EU-LAC: ainda não há metas para combater a pobreza

17 de maio de 2008 • 01h50 • atualizado às 01h59

Os ambiciosos objetivos fixados pela 5ª Cúpula América Latina-Caribe-União Européia (EU-LAC, na sigla em inglês), em Lima, para combater a pobreza e a desigualdade foram estabelecidos em uma extensa declaração repleta de compromissos de boa vontade, mas sem metas definidas ou números de investimento para atenuar dois dos mais graves problemas dos latino-americanos.

A declaração final do encontro recolhe o compromisso das partes de aumentar sua relação e de trabalhar pelo cumprimento dos objetivos comuns.

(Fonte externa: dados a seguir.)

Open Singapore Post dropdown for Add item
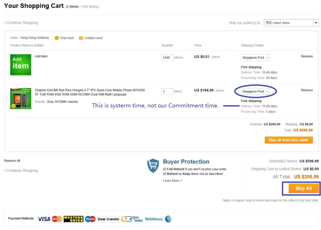 click(255, 58)
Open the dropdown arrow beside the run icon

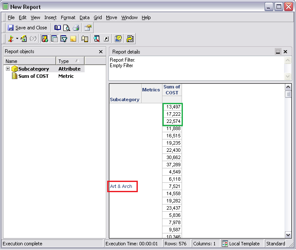pos(17,39)
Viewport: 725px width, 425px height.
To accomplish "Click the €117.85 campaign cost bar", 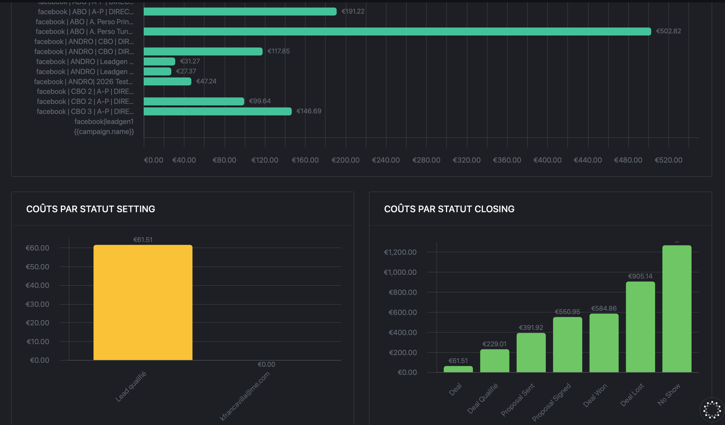I will click(x=203, y=51).
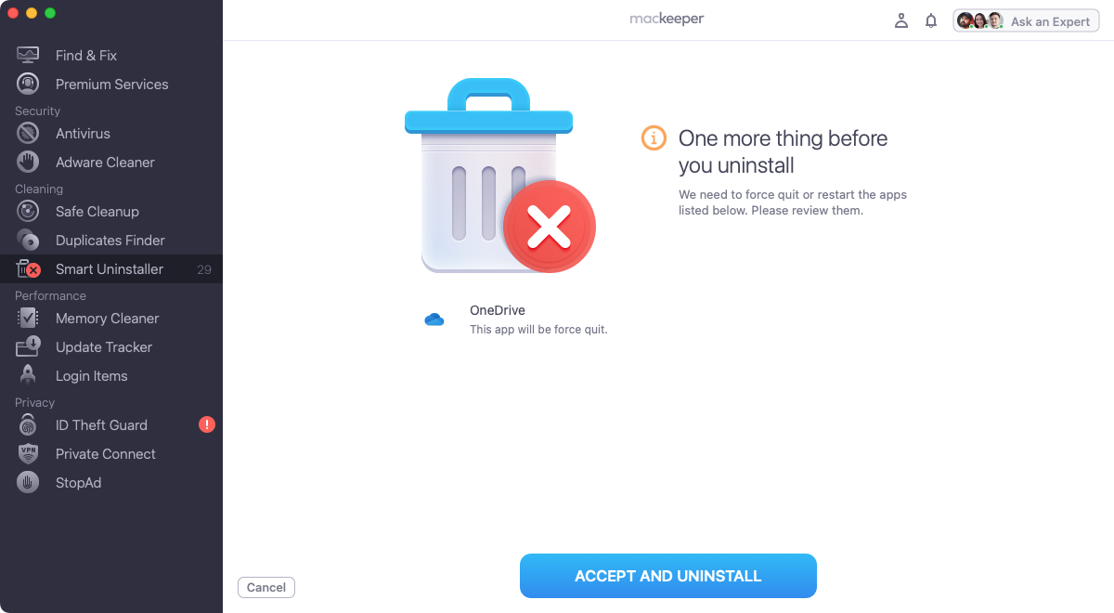The image size is (1114, 613).
Task: Select Premium Services
Action: coord(110,84)
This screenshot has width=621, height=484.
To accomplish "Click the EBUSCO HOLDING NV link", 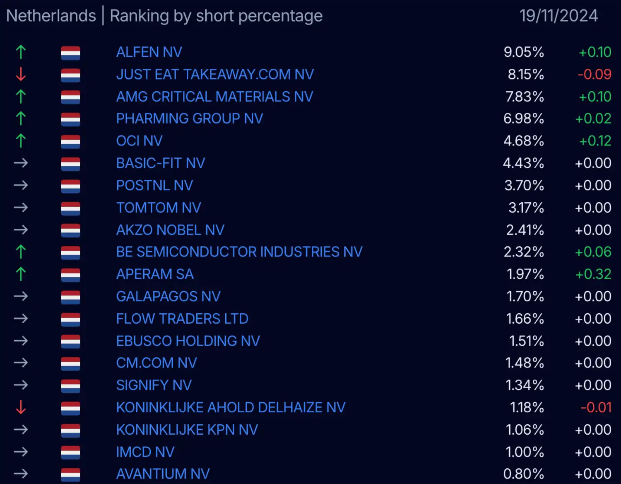I will pos(188,341).
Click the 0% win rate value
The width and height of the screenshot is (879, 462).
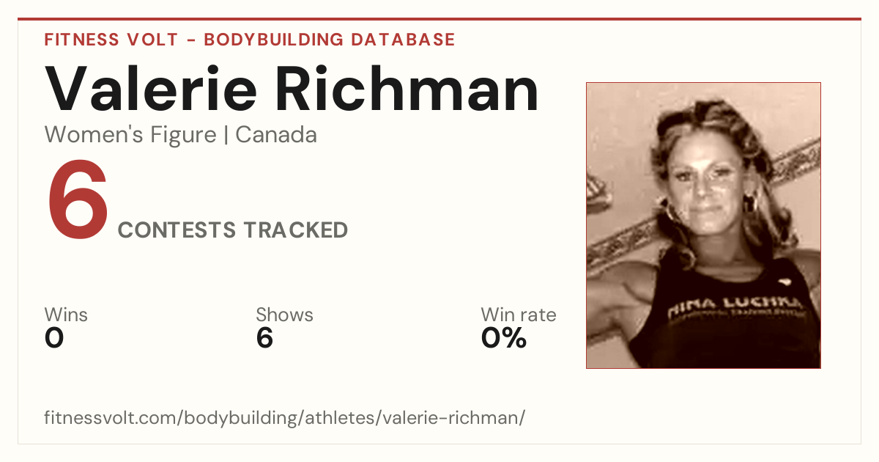click(504, 338)
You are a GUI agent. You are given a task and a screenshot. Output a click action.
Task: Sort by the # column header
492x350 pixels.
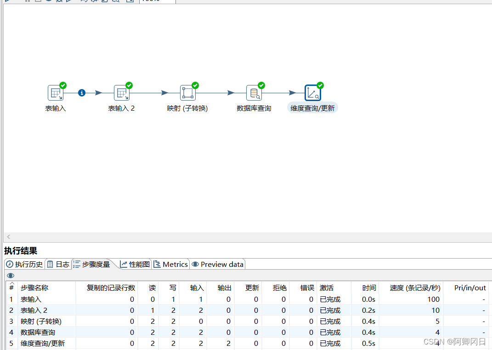pos(11,288)
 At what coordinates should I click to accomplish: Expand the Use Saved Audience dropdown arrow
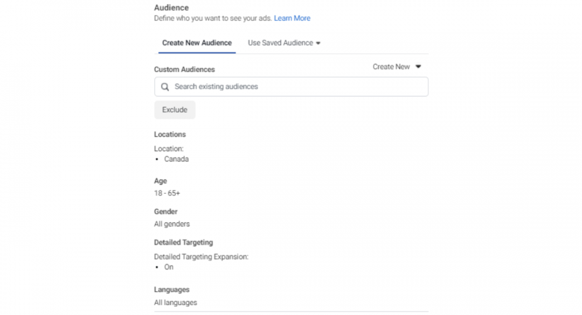point(318,44)
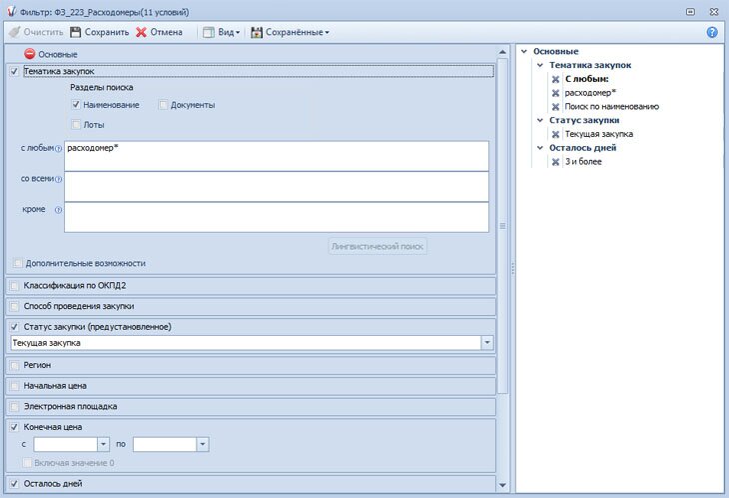The width and height of the screenshot is (729, 498).
Task: Open the Статус закупки dropdown list
Action: (487, 343)
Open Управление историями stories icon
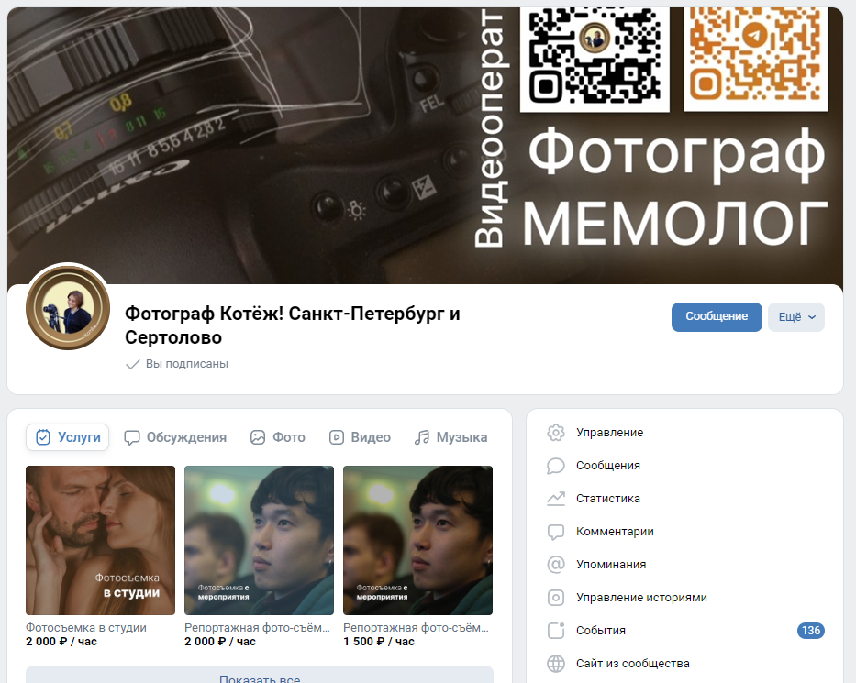 (x=555, y=597)
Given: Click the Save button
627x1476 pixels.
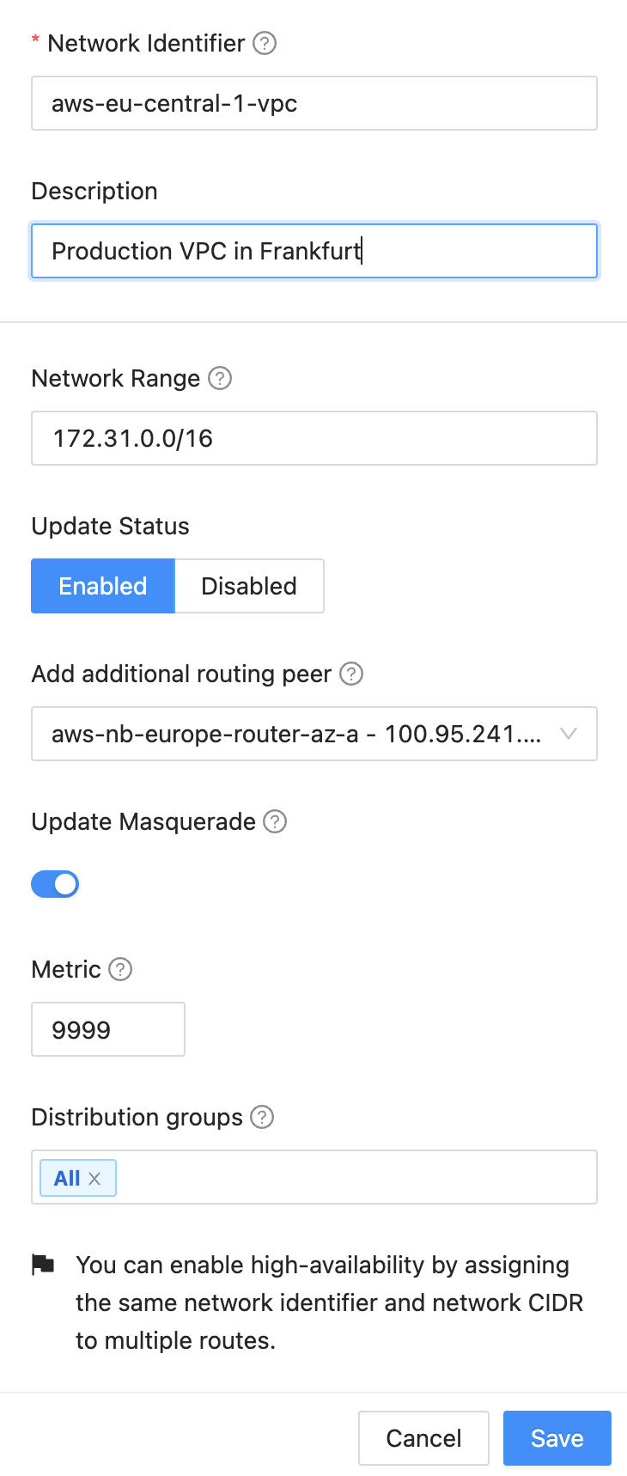Looking at the screenshot, I should click(x=557, y=1438).
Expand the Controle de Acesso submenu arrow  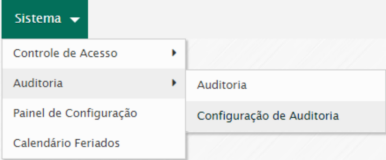[174, 53]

Como novidade, a Cúpula abriu o caminho para a criação de uma Fundação permanente para "estimular" e "aumentar a visibilidade" da cooperação entre os países destas regiões.

Além disso, o texto incluiu o lançamento de um programa conjunto contra a mudança climática, batizado de "Euroclima", que permitirá compartilhar conhecimentos e coordenar as ações contra o aquecimento global.

No entanto, na luta com a pobreza e a exclusão social, o documento se limitou a declarações de boas intenções, apesar da sensível situação da América Latina, uma região com mais de 200 milhões de pobres, e que não conseguiu reduzir os níveis de exclusão social.